Compression behavior and structure of undisturbed Q2 loess under wet-dry cycles

Abstract

In the Loess Plateau of China, the undisturbed Q2 loess is in a state of wet-dry cycles due to seasonal rainfall and groundwater level fluctuations. The root cause of large deformation and poor stability of engineering foundation caused by wet-dry cycles or load compression lies in the distinctive structure of loess. In this paper, the effects of wet-dry cycles and initial water content on the compression deformation and compression coefficient of undisturbed Q2 loess were analyzed. Based on the structural parameter at the macro-level and the microscopic morphology and pore size distribution at the micro-level, the effects of wet-dry cycles and initial water content on the structure were analyzed from two aspects, and the influence mechanism was discussed. Meanwhile, based on the relationship between microstructure and unsaturation, the impact of wet-dry cycles on the soil–water characteristic curve was determined. The results show that the wet-dry cycles and initial water content were positively correlated with the compression deformation and compression coefficient of the undisturbed Q2 loess, but negatively correlated with the structural parameter and water retention. These parameters were stable under the 2 wet-dry cycles. With the increase in initial water content, the sensitivity of wet-dry cycles to the compression deformation, structural parameter, and water retention gradually decreased.

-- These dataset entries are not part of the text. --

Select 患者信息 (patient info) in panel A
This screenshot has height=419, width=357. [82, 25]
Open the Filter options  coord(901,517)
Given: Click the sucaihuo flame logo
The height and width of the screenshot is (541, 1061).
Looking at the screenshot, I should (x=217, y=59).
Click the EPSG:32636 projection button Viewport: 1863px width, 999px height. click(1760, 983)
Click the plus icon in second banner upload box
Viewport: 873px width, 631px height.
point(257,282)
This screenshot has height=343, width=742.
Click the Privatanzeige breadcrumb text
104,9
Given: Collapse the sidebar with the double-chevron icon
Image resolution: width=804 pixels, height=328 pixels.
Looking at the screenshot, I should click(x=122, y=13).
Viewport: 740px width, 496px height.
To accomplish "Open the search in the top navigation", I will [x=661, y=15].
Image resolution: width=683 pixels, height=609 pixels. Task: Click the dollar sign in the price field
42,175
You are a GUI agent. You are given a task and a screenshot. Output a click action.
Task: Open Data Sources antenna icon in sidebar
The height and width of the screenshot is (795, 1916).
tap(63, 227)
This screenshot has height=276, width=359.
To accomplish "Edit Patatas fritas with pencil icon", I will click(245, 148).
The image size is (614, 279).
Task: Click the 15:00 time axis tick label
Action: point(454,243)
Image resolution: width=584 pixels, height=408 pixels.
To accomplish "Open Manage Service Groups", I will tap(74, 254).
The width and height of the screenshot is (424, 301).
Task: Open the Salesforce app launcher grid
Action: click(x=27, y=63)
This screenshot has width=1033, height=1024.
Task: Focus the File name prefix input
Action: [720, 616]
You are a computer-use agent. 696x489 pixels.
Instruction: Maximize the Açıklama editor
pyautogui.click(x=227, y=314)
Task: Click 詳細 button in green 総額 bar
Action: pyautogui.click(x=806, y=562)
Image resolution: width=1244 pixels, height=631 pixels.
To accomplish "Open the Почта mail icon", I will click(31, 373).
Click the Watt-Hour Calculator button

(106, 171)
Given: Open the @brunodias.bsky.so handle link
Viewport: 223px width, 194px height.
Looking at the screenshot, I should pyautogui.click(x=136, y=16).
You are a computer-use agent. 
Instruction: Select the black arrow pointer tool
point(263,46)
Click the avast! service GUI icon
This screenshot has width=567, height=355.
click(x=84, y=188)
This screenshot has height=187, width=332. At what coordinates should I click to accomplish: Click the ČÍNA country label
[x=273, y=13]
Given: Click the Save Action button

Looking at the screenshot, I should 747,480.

The sensitivity of initial water content to the compression deformation, structural parameter, and water retention gradually reduced with the increasing wet-dry cycles. Moreover, the influence mechanism of wet-dry cycles and initial water content on the macro-parameters and structure was mainly weakening the particle cementation strength. With the increase in initial water content, the decreasing range of the inter-aggregate cementation strength and intra-aggregate cementation strength under the influence of wet-dry cycles decreased. With the increase in wet-dry cycles, the decreasing range of the inter-aggregate cementation strength and intra-aggregate cementation strength under the influence of initial water content decreased.